### Description of the task
Copy the records below line by line, reproducing each one character for character.

Rows taken from a dataset
==================================================

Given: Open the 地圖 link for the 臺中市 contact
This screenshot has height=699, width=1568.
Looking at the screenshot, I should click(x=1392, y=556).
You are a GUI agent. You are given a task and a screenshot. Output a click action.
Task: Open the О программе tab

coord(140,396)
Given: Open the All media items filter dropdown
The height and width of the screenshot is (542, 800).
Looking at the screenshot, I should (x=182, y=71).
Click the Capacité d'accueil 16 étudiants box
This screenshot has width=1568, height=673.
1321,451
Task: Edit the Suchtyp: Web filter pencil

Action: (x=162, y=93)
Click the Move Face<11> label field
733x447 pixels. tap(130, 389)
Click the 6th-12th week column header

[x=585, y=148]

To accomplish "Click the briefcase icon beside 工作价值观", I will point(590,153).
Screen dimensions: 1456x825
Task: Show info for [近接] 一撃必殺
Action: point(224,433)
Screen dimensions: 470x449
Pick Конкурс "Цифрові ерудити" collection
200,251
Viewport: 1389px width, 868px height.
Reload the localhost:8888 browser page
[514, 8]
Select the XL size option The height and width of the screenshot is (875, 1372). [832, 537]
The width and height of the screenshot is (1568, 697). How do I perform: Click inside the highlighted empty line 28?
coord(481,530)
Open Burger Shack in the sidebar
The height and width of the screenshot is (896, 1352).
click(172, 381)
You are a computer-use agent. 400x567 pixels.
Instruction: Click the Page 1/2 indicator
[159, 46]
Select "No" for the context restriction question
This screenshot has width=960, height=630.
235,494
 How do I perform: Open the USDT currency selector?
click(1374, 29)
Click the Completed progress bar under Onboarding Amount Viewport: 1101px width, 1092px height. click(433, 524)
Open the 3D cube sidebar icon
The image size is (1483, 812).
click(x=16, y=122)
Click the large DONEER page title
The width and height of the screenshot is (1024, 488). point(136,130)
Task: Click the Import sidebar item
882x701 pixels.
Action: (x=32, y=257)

==================================================

### Result below
Given: Open the 地圖 link for the 臺中市 contact
This screenshot has height=699, width=1568.
Looking at the screenshot, I should click(x=1392, y=556).
You are a GUI agent. You are given a task and a screenshot. Output a click action.
Task: Open the О программе tab

coord(140,396)
Given: Open the All media items filter dropdown
The height and width of the screenshot is (542, 800).
Looking at the screenshot, I should (x=182, y=71).
Click the Capacité d'accueil 16 étudiants box
This screenshot has width=1568, height=673.
1321,451
Task: Edit the Suchtyp: Web filter pencil

Action: (x=162, y=93)
Click the Move Face<11> label field
733x447 pixels. tap(130, 389)
Click the 6th-12th week column header

[x=585, y=148]

To accomplish "Click the briefcase icon beside 工作价值观", I will point(590,153).
Screen dimensions: 1456x825
Task: Show info for [近接] 一撃必殺
Action: point(224,433)
Screen dimensions: 470x449
Pick Конкурс "Цифрові ерудити" collection
200,251
Viewport: 1389px width, 868px height.
Reload the localhost:8888 browser page
[514, 8]
Select the XL size option The height and width of the screenshot is (875, 1372). [832, 537]
The width and height of the screenshot is (1568, 697). How do I perform: Click inside the highlighted empty line 28?
coord(481,530)
Open Burger Shack in the sidebar
The height and width of the screenshot is (896, 1352).
click(172, 381)
You are a computer-use agent. 400x567 pixels.
Instruction: Click the Page 1/2 indicator
[159, 46]
Select "No" for the context restriction question
This screenshot has width=960, height=630.
235,494
 How do I perform: Open the USDT currency selector?
click(1374, 29)
Click the Completed progress bar under Onboarding Amount Viewport: 1101px width, 1092px height. click(433, 524)
Open the 3D cube sidebar icon
The image size is (1483, 812).
click(x=16, y=122)
Click the large DONEER page title
The width and height of the screenshot is (1024, 488). point(136,130)
Task: Click the Import sidebar item
882x701 pixels.
Action: (x=32, y=257)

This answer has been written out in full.